With the keys to the offense securely in Cambridge’s hands, Ohio State enters the NCAA Tournament as a No. 3 seed. Behind that is a core group of player leaders like the point guard and fellow guards Kennedy Cambridge and Chance Gray. What is different about this year’s edition of the Buckeyes is that through this trio, the team’s fizzle got replaced with the fight to compete, even when things get rough.
Jaloni Cambridge’s play leads the way. The sophomore’s list of individual accolades includes a second season on a Big Ten All-Conference team, multiple second and third-team All-American placements from outlets like The Athletic, USA Today, and the United States Basketball Writers Association (USBWA).

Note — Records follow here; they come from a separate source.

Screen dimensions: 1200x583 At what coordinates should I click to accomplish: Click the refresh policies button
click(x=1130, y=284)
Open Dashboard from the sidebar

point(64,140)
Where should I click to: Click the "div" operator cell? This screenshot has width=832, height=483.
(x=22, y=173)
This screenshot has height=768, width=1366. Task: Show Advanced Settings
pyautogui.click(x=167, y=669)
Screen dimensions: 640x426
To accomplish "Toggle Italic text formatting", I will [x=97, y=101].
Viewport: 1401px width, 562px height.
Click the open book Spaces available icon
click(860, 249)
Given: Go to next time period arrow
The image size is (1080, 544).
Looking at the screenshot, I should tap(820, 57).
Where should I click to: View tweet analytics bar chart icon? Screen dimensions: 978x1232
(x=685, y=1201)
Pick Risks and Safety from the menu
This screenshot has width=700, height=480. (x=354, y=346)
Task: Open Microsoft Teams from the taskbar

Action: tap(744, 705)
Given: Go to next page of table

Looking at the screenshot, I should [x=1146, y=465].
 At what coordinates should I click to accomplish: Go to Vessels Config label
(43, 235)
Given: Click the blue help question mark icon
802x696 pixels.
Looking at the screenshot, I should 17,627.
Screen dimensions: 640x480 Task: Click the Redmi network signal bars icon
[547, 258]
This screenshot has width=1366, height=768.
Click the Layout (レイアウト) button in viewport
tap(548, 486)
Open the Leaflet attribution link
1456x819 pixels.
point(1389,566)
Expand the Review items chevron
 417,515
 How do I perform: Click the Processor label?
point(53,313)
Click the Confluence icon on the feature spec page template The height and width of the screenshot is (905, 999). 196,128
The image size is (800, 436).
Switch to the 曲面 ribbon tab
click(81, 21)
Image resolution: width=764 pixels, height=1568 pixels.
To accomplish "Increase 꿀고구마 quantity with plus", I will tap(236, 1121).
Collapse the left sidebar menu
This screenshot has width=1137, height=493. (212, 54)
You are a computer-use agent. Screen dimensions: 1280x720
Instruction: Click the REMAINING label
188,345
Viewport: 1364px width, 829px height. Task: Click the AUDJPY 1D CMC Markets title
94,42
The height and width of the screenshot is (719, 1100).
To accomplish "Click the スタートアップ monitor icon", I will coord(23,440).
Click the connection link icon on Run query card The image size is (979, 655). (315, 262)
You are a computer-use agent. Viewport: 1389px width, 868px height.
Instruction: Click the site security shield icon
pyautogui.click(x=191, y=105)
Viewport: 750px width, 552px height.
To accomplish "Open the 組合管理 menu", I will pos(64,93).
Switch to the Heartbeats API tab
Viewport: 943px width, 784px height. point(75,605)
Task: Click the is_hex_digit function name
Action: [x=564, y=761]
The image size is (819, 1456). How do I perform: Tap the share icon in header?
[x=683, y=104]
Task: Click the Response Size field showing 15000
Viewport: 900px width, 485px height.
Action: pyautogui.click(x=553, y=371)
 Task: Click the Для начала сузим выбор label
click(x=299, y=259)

Even so, Jaloni Cambridge is still not a household name across college basketball.
There are reasons that this happened that are beyond Jaloni Cambridge’s control, like media rights deals with competing conferences, which limit national exposure from ESPN, but this year, Jaloni Cambridge is poised to break through.
A true contender for Big Ten Player of the Year, Jaloni Cambridge led the Big Ten with 26.4 points per game and also added 4.9 assists per game, good enough for seventh in the power conference. In the 24-25 season, Cambridge had six games where she did not reach double-digit scoring and a trip to Nebraska that ended with no points at all.
This year, there are none of those performances as the sophomore surpassed Ohio State legend and current assistant coach Katie Smith for the sixth-most points scored in a season, which still has room to grow. Jaloni Cambridge has also done things that have not been done in the program since WNBA star Kelsey Mitchell donned scarlet and gray, like a 41-point game that Cambridge picked up against the Illinois Fighting Illini at the start of January.
Now the only thing left for the guard from Tennessee to do is bring her “pass first” offensive play that still ends up with blistering runs to the basket and nearly 30 points per game average to March Madness, and the signs are there that Cambridge will.
While Cambridge’s scoring dipped slightly over the three games of the Big Ten Tournament at 16 points per game, the guard had 16 assists in three games, and if not for a colder shooting performance against the UCLA Bruins, she could have led Ohio State to the tournament title game. Instead, it was a 72-62 defeat to the eventual runaway conference regular season and tournament champions.
After her 12 points on a season low 28.6% shooting, Cambridge was uninterested in talking about it in the post-game locker room. Short, few-line sentences came out of the sophomore’s mouth as her eyes seemingly said she wanted to be anywhere but there in that moment. Cambridge was frustrated, and understandably so.
College athletes at the highest level have a way of forgetting past games to focus on what is ahead, but it is still fuel for added motivation. Cambridge does not need much in the motivation department, and with her “100 miles an hour” speed, according to assistant coach Smith, First and Second Round games against the Howard Bison and either Fairfield or Notre Dame will be where Cambridge can make up for it. The sophomore guard is a dangerous player on both sides of the ball who has not had a chance to play competitively in two weeks.
Cambridge’s stat line of 22.8 points, 5.6 rebounds, and 4.6 assists on the season makes her one of the best in the nation, but she is not alone in playing an all-around game at point guard. If higher seeds hold true in the First Round, the newly crowned Second Team All-American Cambridge, has a one-on-one matchup against three-time All-American point guard Hannah Hidalgo from the Fighting Irish. It is a battle between two similar guards who play with speed, get others involved, and frustrate opposing programs on both sides of the ball.
That matchup is worth the price of admission in Ohio State’s Schottenstein Center and then some. Aired on the ESPN family of networks, a game of that magnitude is primetime caliber and the biggest stage for Cambridge in her young NCAA career.
Like that 41-point Big Ten performance, or an 18-point, eight-assist, upset win over guard Olivia Miles and TCU, or countless other examples of Cambridge’s ability to step up in big moments, an average game for Jaloni Cambridge against Notre Dame would garner attention. However, this is not the time of year for “average.” If anyone in the Big Ten can elevate their game for the moment, it is Jaloni Cambridge.